[YOUR GOAL]
Reproduce the stretch from "But I don’t" through "I’m the furnace." in the essay below about being less earnest than others.

[SELECTED TEXT]
Less Earnest than You


– I know the pink coloring is awful and offensive – we’re still working on it, stay tuned.
– This post felt a teensy bit cheesy so I thought this pug picture was needed. Enjoy.

I’ve learned about myself over the past ten years or so that I constantly strive to be the least earnest is any given situation. With few exceptions (read: literature, wine, Labrador retrievers) I will almost certainly care about something less than you, or at least pretend to. I will be less tied to our plans, on the off-chance that you cancel, and less invested in our relationship, on the (not so) off-chance that it ends. I will be less earnest than you, and I will make sure that you know.

I’m sure there are some underlying causes here, daddy issues or shitty ex boyfriends or that time my stuffed animal fell out of our moving truck when I was eight. But I pay my therapist so I don’t have to analyze these things myself. Instead, I’ll offer my non-paid for hypothesis: I do it to control the narrative you weave about me. I’ll never be the character in your story who looks like the fool. I’ll never be the one found disappointed or grieving. I’ll never be the one that feels ashamed.

This is a pretty annoying quality about me. Not so conducive to healthy relationships and a bit abrasive to those around me not crippled by this obsessive need to care less. It’s a hindrance. Poet Jack Gilbert writes (beautifully), “We must risk delight. We must have the stubbornness to accept our gladness in the ruthless furnace of this world.”

But I don’t do that – I don’t risk delight. Because if things fall through or I get burned, I desperately don’t want to look stupid, or be pitied, or be the one left standing at the altar. I think I’m the furnace.

So when I came across this verse this morning the words jumped up and dug into my throat:

“For he who sanctifies and those who are sanctified all have one source. That is why he is not ashamed to call them brothers.” (Hebrews 2:11)

I can’t swallow that. Despite what I know about grace and mercy, I feel (quite earnestly) that Christ should absolutely be ashamed to call me [sister] (edit courtesy of #internationalwomensday*). I’m a major flight risk, and do nothing for his sacred, holy narrative.

And he knows this, better even than I do. He knows I’ll be the one to walk away, the one to leave him at the altar. Because I do, willingly and often.

Yet, he is not ashamed to claim me as his own. And I can’t understand it. To love with such abandon, such earnestness – to risk delight on one so buried in the ashes of the furnace of this world – I don’t get it. Oh that I should ever grasp the weight of that reality.

I don’t know how to move towards that truth, much less how to apply it to my life (or how to wrap up this post). But I know that despite my lack of understanding, truth prevails. I know that the narrative of Christ has already been written, that nothing I do can thwart it or lessen its value. And I know that my flighty, fickle, emotionally stunted self is loved, delighted in, and called [sister]*. And for now that’ll do.

*Do we really need our own day? As half of the world’s population, aren’t our achievements just humanity’s achievements? When is international men’s day?

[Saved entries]
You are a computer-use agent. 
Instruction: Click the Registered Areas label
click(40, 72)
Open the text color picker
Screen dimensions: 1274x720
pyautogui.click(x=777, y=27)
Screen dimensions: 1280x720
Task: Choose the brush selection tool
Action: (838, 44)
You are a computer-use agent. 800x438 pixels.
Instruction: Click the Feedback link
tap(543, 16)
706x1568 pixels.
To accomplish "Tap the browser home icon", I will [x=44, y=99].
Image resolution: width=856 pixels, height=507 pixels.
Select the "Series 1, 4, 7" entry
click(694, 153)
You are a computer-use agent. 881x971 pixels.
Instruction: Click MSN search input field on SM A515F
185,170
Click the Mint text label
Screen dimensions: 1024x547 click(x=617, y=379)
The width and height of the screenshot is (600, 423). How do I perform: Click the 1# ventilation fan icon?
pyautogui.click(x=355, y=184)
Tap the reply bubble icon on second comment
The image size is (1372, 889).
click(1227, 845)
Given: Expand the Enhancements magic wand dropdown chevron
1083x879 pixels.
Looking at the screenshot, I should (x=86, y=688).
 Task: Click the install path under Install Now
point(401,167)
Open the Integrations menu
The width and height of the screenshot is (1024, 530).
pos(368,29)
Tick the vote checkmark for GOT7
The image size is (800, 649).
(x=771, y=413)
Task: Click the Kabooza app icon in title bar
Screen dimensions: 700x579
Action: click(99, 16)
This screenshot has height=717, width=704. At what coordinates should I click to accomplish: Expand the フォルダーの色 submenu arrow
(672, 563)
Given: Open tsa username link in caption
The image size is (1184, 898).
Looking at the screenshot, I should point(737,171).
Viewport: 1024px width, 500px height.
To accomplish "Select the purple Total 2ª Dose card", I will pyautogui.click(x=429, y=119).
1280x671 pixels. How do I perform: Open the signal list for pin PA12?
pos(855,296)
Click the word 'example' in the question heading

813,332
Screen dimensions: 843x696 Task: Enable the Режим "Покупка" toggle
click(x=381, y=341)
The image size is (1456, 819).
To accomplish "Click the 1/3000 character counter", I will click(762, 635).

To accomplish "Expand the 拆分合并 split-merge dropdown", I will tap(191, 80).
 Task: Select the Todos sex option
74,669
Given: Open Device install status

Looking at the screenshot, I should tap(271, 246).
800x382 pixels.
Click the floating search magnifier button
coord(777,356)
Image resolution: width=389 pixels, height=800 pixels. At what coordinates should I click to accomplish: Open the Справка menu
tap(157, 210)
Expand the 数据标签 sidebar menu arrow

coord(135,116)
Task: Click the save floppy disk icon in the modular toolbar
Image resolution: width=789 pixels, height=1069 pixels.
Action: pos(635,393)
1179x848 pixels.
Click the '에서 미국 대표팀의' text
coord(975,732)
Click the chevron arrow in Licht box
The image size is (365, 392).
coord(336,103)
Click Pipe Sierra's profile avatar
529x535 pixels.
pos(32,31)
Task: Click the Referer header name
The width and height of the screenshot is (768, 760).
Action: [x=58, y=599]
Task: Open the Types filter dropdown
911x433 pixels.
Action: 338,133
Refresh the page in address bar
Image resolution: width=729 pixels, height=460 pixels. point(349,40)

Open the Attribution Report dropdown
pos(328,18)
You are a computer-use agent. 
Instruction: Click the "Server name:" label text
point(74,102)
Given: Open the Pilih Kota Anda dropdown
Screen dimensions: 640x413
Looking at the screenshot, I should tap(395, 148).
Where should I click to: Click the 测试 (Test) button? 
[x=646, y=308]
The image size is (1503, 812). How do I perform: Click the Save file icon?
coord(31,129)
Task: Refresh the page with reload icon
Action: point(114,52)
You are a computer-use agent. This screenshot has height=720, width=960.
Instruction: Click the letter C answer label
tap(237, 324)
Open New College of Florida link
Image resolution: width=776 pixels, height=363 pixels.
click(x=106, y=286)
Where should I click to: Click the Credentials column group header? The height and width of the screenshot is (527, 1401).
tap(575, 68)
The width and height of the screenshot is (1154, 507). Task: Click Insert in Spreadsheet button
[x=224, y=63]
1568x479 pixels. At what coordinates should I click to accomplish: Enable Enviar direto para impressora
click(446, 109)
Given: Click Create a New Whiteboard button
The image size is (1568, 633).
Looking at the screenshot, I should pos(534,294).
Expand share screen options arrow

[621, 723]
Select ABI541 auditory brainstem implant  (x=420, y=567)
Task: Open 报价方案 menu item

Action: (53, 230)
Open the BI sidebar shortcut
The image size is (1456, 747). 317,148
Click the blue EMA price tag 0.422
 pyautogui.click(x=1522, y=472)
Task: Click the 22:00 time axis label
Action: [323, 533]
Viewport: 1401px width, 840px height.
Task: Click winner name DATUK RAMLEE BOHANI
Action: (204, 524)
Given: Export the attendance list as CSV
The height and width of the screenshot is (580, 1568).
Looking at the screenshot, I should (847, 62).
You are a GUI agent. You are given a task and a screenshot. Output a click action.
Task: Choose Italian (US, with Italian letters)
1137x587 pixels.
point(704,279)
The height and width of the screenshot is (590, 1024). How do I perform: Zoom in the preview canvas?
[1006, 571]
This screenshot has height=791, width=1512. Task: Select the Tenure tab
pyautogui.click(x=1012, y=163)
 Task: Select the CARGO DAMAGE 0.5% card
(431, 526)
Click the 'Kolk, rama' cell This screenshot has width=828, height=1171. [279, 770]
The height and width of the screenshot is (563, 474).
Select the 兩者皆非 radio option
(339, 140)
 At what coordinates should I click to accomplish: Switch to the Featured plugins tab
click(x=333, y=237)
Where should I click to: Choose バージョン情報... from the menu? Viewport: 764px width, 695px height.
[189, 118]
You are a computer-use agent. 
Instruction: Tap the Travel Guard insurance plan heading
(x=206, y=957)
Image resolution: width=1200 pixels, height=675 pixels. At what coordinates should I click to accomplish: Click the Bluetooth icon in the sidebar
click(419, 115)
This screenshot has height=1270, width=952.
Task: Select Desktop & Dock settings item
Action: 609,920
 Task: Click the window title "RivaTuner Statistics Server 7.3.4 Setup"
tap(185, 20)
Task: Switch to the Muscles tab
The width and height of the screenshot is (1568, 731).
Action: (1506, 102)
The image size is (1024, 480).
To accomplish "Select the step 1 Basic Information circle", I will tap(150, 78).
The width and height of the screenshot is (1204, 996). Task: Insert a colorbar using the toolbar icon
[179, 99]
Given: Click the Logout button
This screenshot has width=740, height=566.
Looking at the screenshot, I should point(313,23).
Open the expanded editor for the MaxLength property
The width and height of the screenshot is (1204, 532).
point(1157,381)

[TASK SOLUTION]
But I don’t do that – I don’t risk delight. Because if things fall through or I get burned, I desperately don’t want to look stupid, or be pitied, or be the one left standing at the altar. I think I’m the furnace.